Dataset excerpts>
————————

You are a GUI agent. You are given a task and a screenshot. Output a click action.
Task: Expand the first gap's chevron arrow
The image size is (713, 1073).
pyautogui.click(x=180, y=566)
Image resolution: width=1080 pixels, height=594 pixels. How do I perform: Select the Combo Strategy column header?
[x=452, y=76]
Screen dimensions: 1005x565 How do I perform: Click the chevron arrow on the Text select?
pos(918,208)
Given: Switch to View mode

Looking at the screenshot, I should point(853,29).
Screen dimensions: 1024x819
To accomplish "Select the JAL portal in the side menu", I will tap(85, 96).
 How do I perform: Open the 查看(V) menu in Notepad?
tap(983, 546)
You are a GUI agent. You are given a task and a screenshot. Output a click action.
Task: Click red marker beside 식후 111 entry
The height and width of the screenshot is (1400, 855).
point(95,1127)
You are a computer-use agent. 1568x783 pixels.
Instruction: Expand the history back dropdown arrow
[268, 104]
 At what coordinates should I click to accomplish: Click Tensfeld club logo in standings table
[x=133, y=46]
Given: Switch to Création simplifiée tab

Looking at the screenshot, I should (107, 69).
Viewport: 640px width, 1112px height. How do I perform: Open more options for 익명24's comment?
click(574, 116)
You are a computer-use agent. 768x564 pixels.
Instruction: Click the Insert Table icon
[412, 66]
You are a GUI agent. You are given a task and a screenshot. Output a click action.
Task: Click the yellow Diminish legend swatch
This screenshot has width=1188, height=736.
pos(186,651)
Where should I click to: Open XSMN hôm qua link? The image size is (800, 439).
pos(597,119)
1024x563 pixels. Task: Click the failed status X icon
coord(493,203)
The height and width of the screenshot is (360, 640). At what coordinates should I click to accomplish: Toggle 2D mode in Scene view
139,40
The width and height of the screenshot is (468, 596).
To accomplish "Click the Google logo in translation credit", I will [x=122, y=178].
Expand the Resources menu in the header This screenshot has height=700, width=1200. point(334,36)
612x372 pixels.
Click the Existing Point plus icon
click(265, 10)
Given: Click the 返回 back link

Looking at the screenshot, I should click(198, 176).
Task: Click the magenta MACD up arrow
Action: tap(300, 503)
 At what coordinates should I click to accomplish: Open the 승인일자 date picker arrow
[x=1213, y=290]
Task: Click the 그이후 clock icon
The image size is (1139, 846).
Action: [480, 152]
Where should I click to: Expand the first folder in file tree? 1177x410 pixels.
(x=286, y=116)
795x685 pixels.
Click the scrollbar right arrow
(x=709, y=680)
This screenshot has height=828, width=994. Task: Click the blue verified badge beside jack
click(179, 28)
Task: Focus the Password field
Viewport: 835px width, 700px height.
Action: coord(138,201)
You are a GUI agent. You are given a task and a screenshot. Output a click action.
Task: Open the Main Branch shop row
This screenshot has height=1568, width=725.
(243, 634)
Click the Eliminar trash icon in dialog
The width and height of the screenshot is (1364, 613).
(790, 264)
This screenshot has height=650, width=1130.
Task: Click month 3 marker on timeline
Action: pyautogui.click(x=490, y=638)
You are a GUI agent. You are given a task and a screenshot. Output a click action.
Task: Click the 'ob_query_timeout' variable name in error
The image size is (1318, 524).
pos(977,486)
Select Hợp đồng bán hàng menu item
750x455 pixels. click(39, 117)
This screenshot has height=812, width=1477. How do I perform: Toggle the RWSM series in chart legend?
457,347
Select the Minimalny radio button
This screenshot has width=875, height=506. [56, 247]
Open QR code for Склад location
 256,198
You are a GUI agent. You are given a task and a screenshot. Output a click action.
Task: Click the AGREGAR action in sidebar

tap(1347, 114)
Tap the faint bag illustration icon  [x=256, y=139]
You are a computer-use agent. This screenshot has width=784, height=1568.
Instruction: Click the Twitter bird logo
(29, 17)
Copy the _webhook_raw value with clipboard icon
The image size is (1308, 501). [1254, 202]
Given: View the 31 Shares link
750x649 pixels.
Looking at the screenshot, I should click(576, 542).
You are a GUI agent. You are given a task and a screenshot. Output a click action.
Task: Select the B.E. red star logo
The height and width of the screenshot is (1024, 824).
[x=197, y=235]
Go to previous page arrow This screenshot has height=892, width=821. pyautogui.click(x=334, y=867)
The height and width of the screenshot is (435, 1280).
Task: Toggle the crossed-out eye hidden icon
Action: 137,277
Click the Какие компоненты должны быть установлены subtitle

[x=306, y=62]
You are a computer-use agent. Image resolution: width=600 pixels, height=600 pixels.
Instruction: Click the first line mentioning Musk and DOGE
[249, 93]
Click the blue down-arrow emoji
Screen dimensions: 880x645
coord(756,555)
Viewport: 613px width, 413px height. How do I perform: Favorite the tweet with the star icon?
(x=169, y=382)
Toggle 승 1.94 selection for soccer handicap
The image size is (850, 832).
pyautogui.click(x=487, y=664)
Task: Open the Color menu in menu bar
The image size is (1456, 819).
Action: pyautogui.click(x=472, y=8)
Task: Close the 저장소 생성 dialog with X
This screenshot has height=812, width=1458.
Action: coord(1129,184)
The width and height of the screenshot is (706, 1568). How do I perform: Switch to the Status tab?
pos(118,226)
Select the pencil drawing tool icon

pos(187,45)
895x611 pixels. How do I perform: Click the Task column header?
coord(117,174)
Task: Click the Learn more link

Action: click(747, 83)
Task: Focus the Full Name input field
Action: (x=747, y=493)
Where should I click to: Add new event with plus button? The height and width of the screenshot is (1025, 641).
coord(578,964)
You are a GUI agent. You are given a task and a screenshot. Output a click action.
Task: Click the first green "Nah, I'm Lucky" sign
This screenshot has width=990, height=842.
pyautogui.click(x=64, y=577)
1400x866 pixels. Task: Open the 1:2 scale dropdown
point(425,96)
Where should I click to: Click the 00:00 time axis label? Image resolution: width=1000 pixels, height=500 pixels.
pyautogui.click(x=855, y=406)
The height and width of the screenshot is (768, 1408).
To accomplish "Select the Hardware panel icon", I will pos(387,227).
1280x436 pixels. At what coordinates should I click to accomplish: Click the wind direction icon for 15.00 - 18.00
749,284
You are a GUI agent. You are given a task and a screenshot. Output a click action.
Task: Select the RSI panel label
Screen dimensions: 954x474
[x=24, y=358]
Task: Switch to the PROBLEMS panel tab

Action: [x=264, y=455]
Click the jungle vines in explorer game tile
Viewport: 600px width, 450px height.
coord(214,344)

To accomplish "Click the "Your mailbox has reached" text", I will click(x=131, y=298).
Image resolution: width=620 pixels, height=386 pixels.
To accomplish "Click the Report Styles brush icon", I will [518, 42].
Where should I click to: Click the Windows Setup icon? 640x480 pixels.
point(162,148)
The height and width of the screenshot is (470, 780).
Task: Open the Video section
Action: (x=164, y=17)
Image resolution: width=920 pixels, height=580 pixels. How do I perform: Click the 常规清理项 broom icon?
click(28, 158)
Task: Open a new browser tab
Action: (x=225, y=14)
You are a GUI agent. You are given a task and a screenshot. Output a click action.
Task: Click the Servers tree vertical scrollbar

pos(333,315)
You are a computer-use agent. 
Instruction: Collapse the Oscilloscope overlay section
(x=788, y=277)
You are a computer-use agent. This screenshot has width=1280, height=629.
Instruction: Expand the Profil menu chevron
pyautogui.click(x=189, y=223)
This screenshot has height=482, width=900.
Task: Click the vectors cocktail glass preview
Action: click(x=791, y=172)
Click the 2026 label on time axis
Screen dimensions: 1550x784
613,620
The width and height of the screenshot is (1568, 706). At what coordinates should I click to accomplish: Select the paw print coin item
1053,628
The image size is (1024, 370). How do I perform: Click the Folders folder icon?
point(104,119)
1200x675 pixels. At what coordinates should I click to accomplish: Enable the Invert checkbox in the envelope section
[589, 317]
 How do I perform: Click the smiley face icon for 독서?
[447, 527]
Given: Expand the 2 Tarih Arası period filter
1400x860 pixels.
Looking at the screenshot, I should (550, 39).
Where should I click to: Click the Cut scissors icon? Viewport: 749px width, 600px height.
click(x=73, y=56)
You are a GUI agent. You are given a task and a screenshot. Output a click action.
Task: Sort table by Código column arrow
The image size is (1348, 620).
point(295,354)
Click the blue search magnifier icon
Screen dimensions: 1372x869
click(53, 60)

————————

What to work on>
Output should match, line for line, the stretch of the material above from the line holding "Instruction: Click the Twitter bird logo" through the line holding "Task: Select the B.E. red star logo".

Response area>
Instruction: Click the Twitter bird logo
(29, 17)
Copy the _webhook_raw value with clipboard icon
The image size is (1308, 501). [1254, 202]
Given: View the 31 Shares link
750x649 pixels.
Looking at the screenshot, I should click(576, 542).
You are a GUI agent. You are given a task and a screenshot. Output a click action.
Task: Select the B.E. red star logo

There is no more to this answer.